In reality, you probably cannot convert all of your marginal clients because they may not all agree with your plan. Maybe my suggestion does not even make sense in your business. Yet, I want to challenge you to take a good hard look at where and how you are spending your time. In the event you are hesitant, try at least to determine your real reasons for not pursuing this strategy with a modicum of enthusiasm.

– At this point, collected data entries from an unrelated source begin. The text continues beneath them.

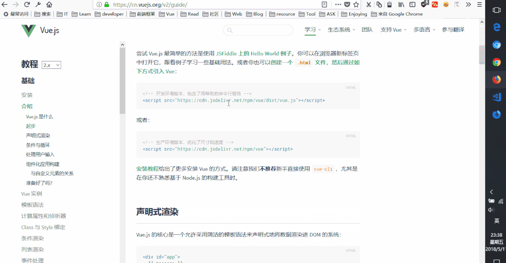Open the 学习 dropdown menu
Image resolution: width=506 pixels, height=263 pixels.
(311, 29)
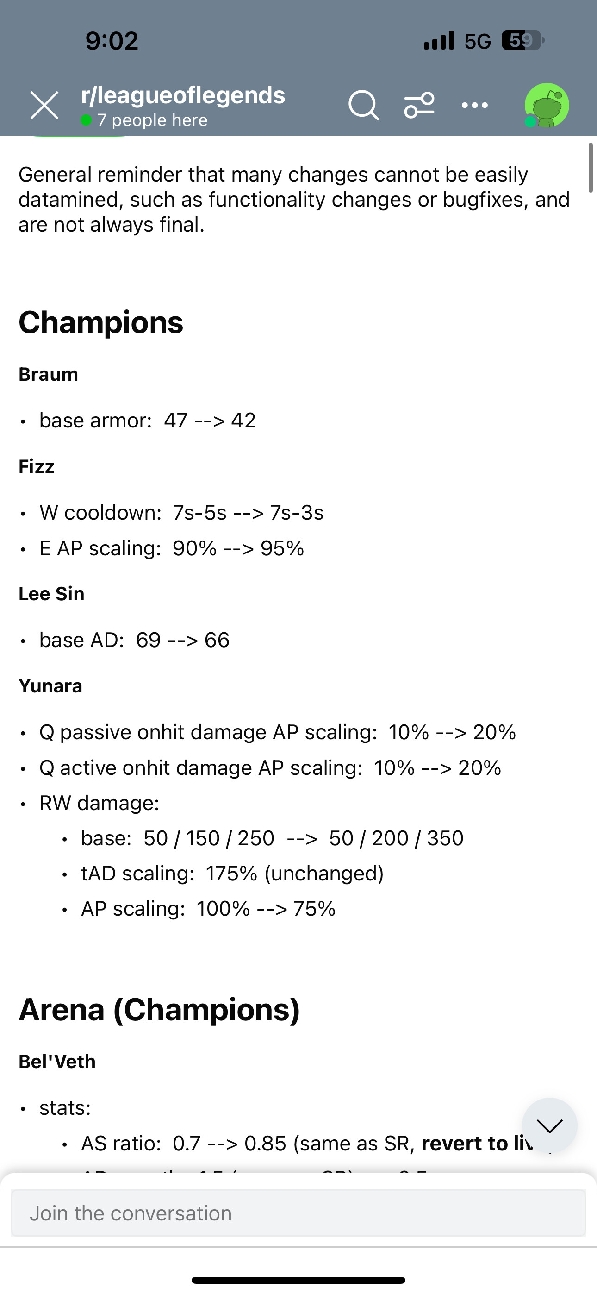This screenshot has width=597, height=1295.
Task: Tap the Arena (Champions) section heading
Action: coord(159,1009)
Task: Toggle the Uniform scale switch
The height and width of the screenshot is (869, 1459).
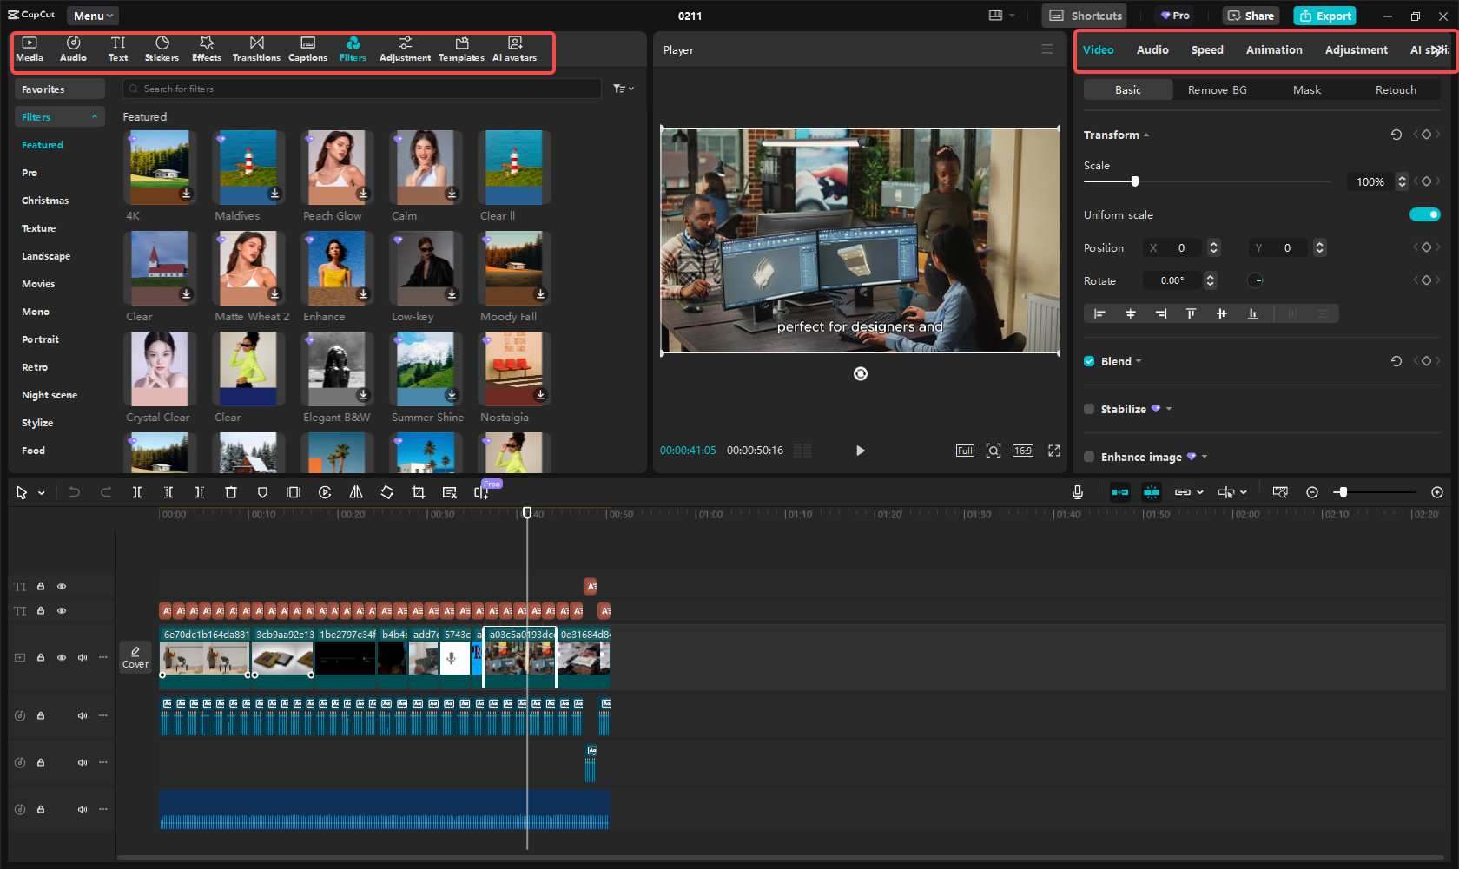Action: (x=1424, y=214)
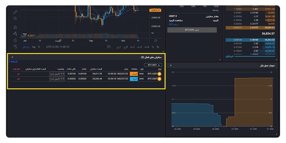The width and height of the screenshot is (286, 143).
Task: Select the 5y time range
Action: (x=158, y=47)
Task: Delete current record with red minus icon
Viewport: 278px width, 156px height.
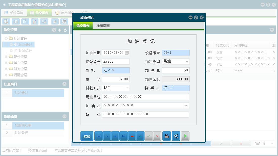Action: [x=132, y=136]
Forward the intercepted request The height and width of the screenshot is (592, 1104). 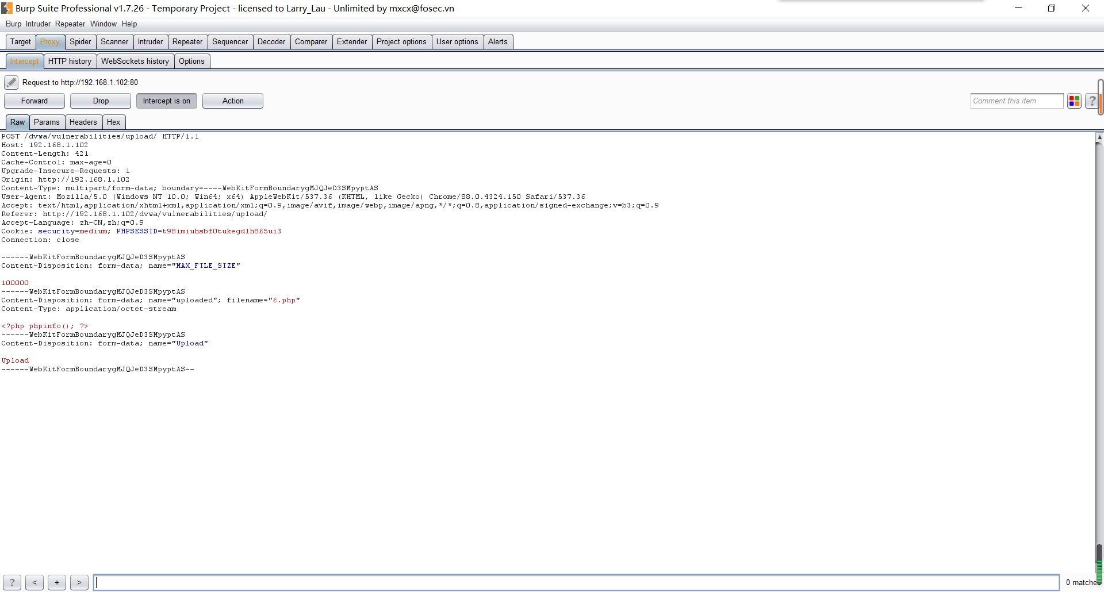tap(35, 101)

Below are Five Steps to help put Pareto’s Principle at the top of your agenda:

  1. List all your clients – preferably in a spreadsheet program. Enter the clients’ name, the revenue they generated for your business this year and preceding year. Estimate the average revenue from them over the past five (5) years and the potential revenue for the following year. Is it going up or down? What percentage of your total revenue does this client represent to your business?Estimate the average revenue from them over the past five (5) years and the potential revenue for the following year. Is it going up or down? What percentage of your total revenue does this client represent to your business?
  2. Sort your columns by the margin of revenue and you should be able to identify a pattern. Who are your profitable clients and who are your marginal clients? If something is changing, what are the reasons?Predict which ones will be in your group of profitable clients next year. Do you have all of their business or are you sharing it with others spas/companies? What percentage of their business do you have now?
  3. To determine what are the common traits of your profitable clients, consider: a)what types of products or services do they purchase?b)do they have untapped potential? c)what is the strength of your relationship with them? d)and how did they become your client?Also reflect on what benefits your profitable clients are receiving by dealing with you. I suggest that once you have identified this niche group, call and ask them to help you define your business more clearly. Every important client will value the opportunity to help you grow your business and appreciate that you value their suggestions and feedback.
  4. Look at your marginal client group to see if you have overlooked people who, with some effort, could be moved up into the profitable client category in order to increase the amount of business they do with you.
  5. Develop a specific plan to give away, or manage your marginal clients in a way that is relative to their business value.

If you react blindly to your customer base and treat all clients the same, then you are definitely working harder – not smarter. Therefore develop a client strategy that enables you to intelligently identify your top clients and spend more time with them and others like them. Are you 20/80 or 80/20?